Why Did Juneteenth Happen “So Fast”?(And How Can You Replicate That Success?)
Saturday marked the first new national holiday since Martin Luther King Jr. Day was celebrated in 1986. People have remarked at how fast the Juneteenth Holiday was approved. Considering MLK Jr. Day was first proposed in 1968 (after Dr. King’s assassination) and finally signed into law by President Reagan in 1983 (and not observed until three years later) – well, to have Congress pass this bill, the President sign it and the nation celebrate it within a three-day span seems like magic.
Magic? Hardly. More likely, it was a combination of things: persistence, the will of the people, collaboration and great communication. And Spoiler Alert, those are the same things needed for any successful effort.

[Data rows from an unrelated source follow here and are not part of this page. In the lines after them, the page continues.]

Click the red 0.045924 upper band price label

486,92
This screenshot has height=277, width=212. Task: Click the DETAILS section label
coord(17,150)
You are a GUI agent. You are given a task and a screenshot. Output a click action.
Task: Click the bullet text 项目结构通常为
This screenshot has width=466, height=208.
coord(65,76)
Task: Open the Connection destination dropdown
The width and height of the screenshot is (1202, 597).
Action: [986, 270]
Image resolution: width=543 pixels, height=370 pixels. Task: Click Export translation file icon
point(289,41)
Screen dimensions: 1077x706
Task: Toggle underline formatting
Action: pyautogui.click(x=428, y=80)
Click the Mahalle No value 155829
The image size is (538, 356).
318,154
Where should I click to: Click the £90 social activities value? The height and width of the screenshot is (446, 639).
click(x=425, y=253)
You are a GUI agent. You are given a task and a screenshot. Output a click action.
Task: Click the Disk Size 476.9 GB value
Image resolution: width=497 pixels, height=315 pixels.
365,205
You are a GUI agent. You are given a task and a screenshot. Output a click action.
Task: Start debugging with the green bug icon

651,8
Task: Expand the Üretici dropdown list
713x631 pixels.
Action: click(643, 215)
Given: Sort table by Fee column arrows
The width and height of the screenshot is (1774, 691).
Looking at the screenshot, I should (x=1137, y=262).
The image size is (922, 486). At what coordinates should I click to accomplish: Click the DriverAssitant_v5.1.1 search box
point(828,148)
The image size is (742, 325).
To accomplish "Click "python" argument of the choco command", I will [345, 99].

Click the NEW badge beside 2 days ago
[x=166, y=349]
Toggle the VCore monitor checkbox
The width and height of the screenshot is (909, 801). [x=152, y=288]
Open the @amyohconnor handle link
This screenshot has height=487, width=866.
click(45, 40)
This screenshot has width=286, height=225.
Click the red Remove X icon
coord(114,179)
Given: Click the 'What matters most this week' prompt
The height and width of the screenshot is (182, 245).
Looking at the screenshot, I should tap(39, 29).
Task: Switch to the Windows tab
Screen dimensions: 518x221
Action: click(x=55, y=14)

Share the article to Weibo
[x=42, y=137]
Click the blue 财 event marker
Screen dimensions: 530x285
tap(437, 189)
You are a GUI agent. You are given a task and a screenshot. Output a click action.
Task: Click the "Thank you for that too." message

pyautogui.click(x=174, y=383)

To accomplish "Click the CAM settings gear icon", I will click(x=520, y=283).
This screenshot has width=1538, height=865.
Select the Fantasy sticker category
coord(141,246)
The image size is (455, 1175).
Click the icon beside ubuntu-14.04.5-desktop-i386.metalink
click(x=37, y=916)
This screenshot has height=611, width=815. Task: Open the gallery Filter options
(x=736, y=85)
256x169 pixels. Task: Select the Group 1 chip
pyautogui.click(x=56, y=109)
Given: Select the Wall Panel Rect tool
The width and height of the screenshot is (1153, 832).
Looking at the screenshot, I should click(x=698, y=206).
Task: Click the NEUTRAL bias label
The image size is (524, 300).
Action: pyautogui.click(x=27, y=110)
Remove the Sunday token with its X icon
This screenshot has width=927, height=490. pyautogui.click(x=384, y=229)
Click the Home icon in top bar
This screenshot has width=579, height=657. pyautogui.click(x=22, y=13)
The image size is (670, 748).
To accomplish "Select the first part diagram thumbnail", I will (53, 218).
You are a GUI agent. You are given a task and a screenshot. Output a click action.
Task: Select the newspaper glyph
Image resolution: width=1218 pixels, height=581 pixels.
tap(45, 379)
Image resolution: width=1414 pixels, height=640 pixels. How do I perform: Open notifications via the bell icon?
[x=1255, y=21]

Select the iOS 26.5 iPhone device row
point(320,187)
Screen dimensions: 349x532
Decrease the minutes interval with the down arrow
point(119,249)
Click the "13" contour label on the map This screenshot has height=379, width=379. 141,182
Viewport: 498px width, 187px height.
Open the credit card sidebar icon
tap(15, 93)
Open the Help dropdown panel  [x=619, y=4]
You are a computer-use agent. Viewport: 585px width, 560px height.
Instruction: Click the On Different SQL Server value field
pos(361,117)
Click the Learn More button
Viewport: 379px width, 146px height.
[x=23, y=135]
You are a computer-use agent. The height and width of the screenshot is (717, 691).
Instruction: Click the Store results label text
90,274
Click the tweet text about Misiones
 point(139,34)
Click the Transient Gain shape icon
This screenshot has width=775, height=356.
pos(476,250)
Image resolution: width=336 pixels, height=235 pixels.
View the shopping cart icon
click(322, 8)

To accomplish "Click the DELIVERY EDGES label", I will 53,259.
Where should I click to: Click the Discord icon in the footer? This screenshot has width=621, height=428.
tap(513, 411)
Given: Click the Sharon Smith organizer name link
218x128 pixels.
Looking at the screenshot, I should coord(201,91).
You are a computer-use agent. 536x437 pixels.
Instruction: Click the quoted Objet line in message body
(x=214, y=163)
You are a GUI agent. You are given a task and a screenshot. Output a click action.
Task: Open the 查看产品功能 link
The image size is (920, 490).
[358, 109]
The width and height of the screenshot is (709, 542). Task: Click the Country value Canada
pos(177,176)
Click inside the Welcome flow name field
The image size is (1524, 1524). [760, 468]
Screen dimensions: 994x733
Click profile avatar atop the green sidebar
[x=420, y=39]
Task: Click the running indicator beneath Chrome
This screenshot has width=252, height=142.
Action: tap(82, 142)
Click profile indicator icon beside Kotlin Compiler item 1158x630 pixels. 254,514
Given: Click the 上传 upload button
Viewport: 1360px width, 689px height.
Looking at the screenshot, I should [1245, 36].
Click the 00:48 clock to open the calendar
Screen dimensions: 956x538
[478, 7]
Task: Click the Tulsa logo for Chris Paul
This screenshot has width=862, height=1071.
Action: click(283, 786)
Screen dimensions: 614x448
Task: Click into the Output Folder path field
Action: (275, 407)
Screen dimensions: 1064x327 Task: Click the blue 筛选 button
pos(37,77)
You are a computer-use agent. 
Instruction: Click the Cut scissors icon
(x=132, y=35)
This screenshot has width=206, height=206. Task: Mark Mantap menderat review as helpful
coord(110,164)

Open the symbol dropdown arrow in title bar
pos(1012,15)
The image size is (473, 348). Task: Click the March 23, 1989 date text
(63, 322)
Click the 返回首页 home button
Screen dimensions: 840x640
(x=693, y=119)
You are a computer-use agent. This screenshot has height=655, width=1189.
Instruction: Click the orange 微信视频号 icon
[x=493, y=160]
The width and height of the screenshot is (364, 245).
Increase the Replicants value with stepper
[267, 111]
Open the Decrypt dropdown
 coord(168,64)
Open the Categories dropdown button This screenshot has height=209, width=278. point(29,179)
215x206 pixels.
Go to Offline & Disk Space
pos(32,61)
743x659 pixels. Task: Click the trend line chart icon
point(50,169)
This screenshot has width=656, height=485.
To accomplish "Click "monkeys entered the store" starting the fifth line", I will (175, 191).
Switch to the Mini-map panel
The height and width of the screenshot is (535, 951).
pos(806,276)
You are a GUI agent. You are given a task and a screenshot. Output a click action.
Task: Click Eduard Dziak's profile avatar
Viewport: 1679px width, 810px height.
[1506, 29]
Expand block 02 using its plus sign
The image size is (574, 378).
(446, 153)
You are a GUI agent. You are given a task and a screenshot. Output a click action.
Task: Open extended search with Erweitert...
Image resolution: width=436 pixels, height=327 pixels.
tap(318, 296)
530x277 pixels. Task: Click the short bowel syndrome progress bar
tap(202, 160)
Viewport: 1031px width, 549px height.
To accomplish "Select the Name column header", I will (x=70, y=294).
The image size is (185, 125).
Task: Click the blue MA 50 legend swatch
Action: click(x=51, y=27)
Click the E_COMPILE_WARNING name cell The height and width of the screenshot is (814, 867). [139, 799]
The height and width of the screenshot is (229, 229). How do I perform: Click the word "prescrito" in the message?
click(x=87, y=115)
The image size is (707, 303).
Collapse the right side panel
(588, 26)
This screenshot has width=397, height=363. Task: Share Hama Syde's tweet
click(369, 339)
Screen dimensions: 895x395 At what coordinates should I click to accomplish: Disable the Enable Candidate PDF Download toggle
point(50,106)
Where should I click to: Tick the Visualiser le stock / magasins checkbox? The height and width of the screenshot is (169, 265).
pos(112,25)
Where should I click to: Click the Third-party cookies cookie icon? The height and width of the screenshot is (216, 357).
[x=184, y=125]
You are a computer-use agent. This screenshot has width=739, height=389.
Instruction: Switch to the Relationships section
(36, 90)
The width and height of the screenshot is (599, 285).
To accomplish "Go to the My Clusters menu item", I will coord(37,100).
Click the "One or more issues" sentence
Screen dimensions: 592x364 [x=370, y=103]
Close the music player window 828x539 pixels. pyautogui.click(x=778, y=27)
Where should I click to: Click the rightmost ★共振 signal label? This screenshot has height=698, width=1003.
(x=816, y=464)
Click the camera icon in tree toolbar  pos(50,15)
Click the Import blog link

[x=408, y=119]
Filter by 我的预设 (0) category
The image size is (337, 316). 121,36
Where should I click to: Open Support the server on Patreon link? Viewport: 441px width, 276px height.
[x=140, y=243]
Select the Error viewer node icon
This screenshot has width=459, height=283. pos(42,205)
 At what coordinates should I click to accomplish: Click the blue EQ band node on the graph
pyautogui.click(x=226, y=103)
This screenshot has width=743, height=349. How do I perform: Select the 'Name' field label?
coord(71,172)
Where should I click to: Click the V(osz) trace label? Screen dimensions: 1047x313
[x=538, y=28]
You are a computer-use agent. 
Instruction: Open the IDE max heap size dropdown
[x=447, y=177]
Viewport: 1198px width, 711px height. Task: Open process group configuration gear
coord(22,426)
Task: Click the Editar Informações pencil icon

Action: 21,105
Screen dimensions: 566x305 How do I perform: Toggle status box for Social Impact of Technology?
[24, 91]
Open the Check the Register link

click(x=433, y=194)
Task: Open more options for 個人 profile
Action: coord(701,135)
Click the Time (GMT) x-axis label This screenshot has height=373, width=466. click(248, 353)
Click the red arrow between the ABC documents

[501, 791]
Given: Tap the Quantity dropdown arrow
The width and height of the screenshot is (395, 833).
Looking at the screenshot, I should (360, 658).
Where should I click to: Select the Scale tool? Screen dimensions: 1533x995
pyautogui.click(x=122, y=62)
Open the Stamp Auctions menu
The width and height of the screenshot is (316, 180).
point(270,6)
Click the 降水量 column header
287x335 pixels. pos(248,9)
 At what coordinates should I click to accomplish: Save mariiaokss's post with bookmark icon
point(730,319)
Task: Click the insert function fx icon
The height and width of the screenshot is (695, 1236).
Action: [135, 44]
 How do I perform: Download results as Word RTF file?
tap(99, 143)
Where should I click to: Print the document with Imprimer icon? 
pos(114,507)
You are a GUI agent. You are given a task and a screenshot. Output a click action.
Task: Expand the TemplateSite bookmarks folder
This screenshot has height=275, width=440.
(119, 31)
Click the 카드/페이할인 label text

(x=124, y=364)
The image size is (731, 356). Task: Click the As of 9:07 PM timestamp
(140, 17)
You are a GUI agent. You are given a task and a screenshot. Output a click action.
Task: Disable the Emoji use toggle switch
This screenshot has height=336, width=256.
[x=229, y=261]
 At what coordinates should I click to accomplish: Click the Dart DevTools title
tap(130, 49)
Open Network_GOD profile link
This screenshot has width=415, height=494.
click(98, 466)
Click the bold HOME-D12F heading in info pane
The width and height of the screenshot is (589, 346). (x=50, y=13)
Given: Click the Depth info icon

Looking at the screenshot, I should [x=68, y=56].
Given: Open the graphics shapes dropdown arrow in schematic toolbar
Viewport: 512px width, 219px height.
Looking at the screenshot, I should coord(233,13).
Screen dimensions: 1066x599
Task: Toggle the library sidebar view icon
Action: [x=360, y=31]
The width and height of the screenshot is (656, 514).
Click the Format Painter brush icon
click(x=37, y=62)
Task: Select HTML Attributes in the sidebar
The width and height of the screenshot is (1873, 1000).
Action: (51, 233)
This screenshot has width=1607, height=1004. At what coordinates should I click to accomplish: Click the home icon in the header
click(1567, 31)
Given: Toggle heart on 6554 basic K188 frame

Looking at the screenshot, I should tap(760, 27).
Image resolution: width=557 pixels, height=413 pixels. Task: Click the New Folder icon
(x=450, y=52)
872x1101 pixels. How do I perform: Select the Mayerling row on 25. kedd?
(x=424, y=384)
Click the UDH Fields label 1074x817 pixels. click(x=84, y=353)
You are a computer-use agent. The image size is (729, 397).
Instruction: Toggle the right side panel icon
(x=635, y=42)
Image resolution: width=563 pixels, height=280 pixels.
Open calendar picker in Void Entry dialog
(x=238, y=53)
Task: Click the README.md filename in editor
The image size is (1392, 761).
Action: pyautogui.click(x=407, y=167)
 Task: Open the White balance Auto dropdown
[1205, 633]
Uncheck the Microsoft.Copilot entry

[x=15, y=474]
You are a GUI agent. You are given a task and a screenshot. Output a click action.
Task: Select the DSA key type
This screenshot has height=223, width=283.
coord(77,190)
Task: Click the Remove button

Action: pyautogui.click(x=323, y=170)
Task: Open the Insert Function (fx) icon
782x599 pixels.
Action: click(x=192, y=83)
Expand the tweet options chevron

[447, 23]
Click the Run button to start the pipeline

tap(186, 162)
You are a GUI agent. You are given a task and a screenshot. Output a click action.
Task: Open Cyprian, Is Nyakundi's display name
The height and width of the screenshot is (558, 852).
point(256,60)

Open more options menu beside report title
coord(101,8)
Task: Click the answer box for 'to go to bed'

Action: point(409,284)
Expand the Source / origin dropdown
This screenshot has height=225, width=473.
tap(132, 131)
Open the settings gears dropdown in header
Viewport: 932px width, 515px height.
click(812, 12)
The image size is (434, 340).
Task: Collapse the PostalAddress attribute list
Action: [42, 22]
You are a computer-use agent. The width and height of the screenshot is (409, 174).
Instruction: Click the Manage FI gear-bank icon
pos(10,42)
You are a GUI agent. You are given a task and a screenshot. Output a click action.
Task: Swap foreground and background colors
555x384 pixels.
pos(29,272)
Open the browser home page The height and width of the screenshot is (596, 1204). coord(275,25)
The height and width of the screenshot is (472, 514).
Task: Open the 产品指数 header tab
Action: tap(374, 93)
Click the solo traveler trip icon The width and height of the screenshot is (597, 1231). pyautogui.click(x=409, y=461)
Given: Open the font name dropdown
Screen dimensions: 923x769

Persistence: Opal Lee, the self-proclaimed “little old lady in sneakers,” has been working on this effort for years. Some would say since an angry mob set fire to her family home in Texas in 1939. In fact, she marched 1,400 miles from her Texas home (at the age of 89!) to the White House in 2016 to ask President Obama to make Juneteenth a holiday. It didn’t happen but she kept at it.
Will of the People: So much has been going on in the past year that has focused our nation on race relations. Pile the pandemic on top of that and we need a reason to celebrate. Juneteenth has actually been celebrated for decades by communities of color – having it recognized as a legal holiday was the next step.
Collaboration: The US Senate approved this unanimously – when has that happened in the last decade?! And in the House, the vote was 415-14 – overwhelming approval. Again, unprecedented in my recent memory. But celebrating freedom seems like an “easy” win. Amazing what can be accomplished when we work together.
Communication: The slaves were freed by President Lincoln in 1863, as a result of the Emancipation Proclamation. It took more than two years (June 1865) before the people of Texas got word. You read that right. Two years. In 2021, word of this new holiday spread in 2 seconds! In fact, the world was able to watch the President sign the bill live. We can thank technology for that.
Senate Majority Leader Chuck Schumer (D-N.Y.), said in a statement, “Making Juneteenth a federal holiday is a major step forward to recognize the wrongs of the past." I disagree. I think Juneteenth is the nation’s opportunity to celebrate something we actually did right – freeing the slaves. It’s Freedom Day. It’s Jubilee Day (as they used to call it.) Let’s not make it about race relations; let’s see it for what it is – the first time our nation took a bold step for Unity, for Equality, for Inclusion.
Even Ms. Opal said Juneteenth “should be a unifier.”